Syed Shoaib Hasan
BBC News, Islamabad
Mr Stanczak was abducted about 70km from Islamabad and beheaded
Police in Pakistan have arrested a former right-wing parliamentarian who is accused of ordering the murder of a Polish engineer by the Taliban.
Shah Abdul Aziz, who was arrested on Friday, is known for his close links to the Taliban and Islamic militants.
He had gone missing in May after allegedly being detained by security agencies.
The engineer, Peter Stanczak, was kidnapped by the Taliban in September 2008.
Mr Stanczak had been working on a project in the volatile north-west of Pakistan. He was beheaded by the militants in February after talks with the government for the release of captured Taliban members broke down.
Ataullah Khan, a Taliban militant, said in a confessional statement before a magistrate on Saturday:
"I kidnapped the Polish engineer with the help of Commander Tariq, Mufti Ilyas and others."
He was speaking in an anti-terrorism court in the northern garrison city of Rawalpindi.
"Later, we killed him on the orders of Shah Abdul Aziz after negotiations broke down."
Baitullah Mehsud is the leader of the Pakistani Taliban
Officials say Mr Khan clearly indentified Shah Abdul Aziz in court as the man who gave the order for Mr Stanczak to be killed.
Ataullah Khan was arrested on 16 July by the Islamabad police at a checkpoint on the outskirts of the city.
Police officials said a substantial number of arms and explosives were found in his possession.
He has since been in police custody.
During interrogation, officials say, he has confessed to being part of the Tehrik-e-Taliban Pakistan's (TTP) Darra Adam Khel wing led by Taliban commander Tariq Afridi.
He also admitted to having being involved in 50 murders, including that of Mr Stanczak, officials say.
Mr Afridi's group is held to be responsible for the kidnapping and murder of Mr Stanczak.
It operates under the larger aegis of Pakistan Taliban leader Baitullah Mehsud's TTP organisation.
Mr Aziz is known to have close links to Mr Mehsud and his organisation.
He had recently been trying to negotiate a peace deal between them and the Pakistan army.
The army is currently engaged in an operation in Baitullah Mehsud's South Waziristan stronghold.
Army officials say they were aware of Mr Aziz's efforts, but added the army was "not interested in dealing with miscreants".
In this regard, it is interesting to note that Mr Aziz was said to have been carrying a letter to Pakistan's army chief with a proposed outline of a peace deal.
Pakistan's top army spokesman, Gen Athar Abbas, had earlier denied the existence of such a letter, calling it "utter speculation".
But the most interesting aspect about this entire episode is that Mr Aziz had been missing since 27 May 2009 from Islamabad.

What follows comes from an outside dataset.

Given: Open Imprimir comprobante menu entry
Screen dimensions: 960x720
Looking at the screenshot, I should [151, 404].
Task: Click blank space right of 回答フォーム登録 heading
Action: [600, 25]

A police complaint in this regard had been registered on the same day by his friend, Khalid Khawaja, in Islamabad's Aapara police station.
Mr Khawaja had nominated police and security officials in his complaint, saying Mr Aziz was in government custody.
But the Islamabad police expressed their ignorance over Mr Aziz's whereabouts.
In fact, on 21 July, Islamabad police officials had submitted a sworn affidavit saying they had looked everywhere for Mr Aziz and could not find him.
"The government is implicating an innocent man," Mr Khawaja told the BBC.
"How can he have been arrested yesterday, when he was taken away two months ago.
"The Punjab government is guilty of gross human rights violation and illegal detention.
"They should first ask Mr Aziz where he was all this time before making such statements about him. "We intend to approach the supreme court on this matter."
The anti-terrorism court in Rawalpindi has given custody of Shah Abdul Aziz to the police for three days.
Mr Aziz is a former member of Pakistan's national parliament.
He was elected from the district of Karak in North West Frontier Province in the 2002 and subsequently lost his re-election bid in 2008.
Mr Aziz is a member of the right wing MMA political alliance.
The next hearing is to be held on 28 July.